** Quoted text **
⟨
I have found this paper seems to answer most of questions about life
duration.https://www.cs.berkeley.edu/~matei/papers/2012/hotcloud_spark_streaming.pdf
Tian
On Tuesday, November 25, 2014 4:02 AM, Mukesh Jha
<[email protected]> wrote:
Hey Experts,
I wanted to understand in detail about the lifecycle of rdd(s) in a streaming
app.
>From my current understanding- rdd gets created out of the realtime input
>stream.
- Transform(s) functions are applied in a lazy fashion on the RDD to transform
into another rdd(s).- Actions are taken on the final transformed rdds to get
the data out of the system.
Also rdd(s) are stored in the clusters RAM (disc if configured so) and are
cleaned in LRU fashion.
So I have the following questions on the same.
- How spark (streaming) guarantees that all the actions are taken on each input
rdd/batch. - How does spark determines that the life-cycle of a rdd is
complete. Is there any chance that a RDD will be cleaned out of ram before all
actions are taken on them?
Thanks in advance for all your help. Also, I'm relatively new to scala & spark
so pardon me in case these are naive questions/assumptions.
--
Thanks & Regards,
Mukesh Jha
⟩
** Provided material **
⟨
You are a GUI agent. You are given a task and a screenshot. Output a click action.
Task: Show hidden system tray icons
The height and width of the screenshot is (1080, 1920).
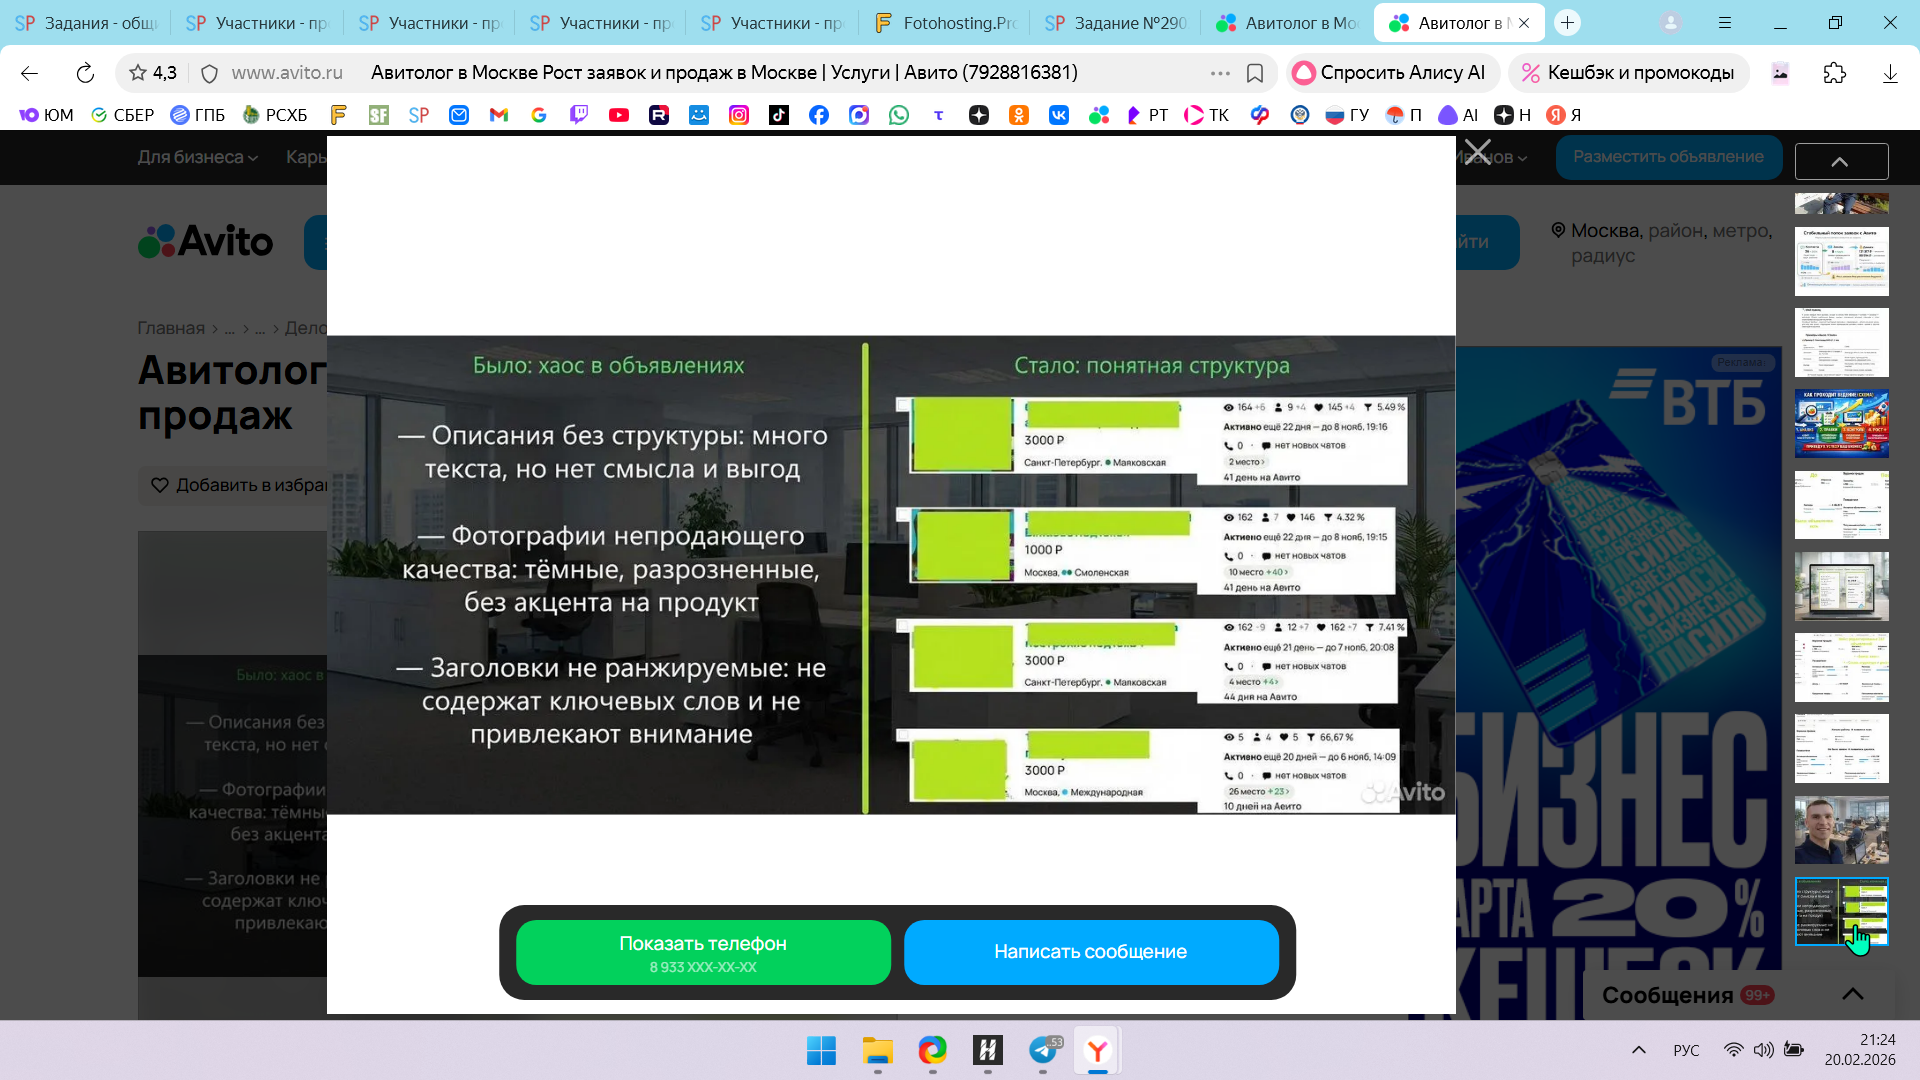click(x=1638, y=1050)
⟩
** Your tasks **
A. In the Spark streaming thread, why does the writer ask to be pardoned for possibly naive questions or assumptions?
B. Answer these from the Spark streaming thread, one answer per line:
(i) In what fashion are transform functions applied to an RDD?
(ii) In what fashion are RDDs cleaned from storage?
(iii) What does Tian say the paper seems to answer?
C. Reproduce the part of the Spark streaming thread starting with "- How spark" and going on through "are naive questions/assumptions.".

** Answers for the tasks **
A. The writer is relatively new to Scala and Spark.

B.
(i) Lazily; transform functions are applied in a lazy fashion.
(ii) In LRU fashion.
(iii) Most of the questions about life duration.

C.
- How spark (streaming) guarantees that all the actions are taken on each input
rdd/batch. - How does spark determines that the life-cycle of a rdd is
complete. Is there any chance that a RDD will be cleaned out of ram before all
actions are taken on them?
Thanks in advance for all your help. Also, I'm relatively new to scala & spark
so pardon me in case these are naive questions/assumptions.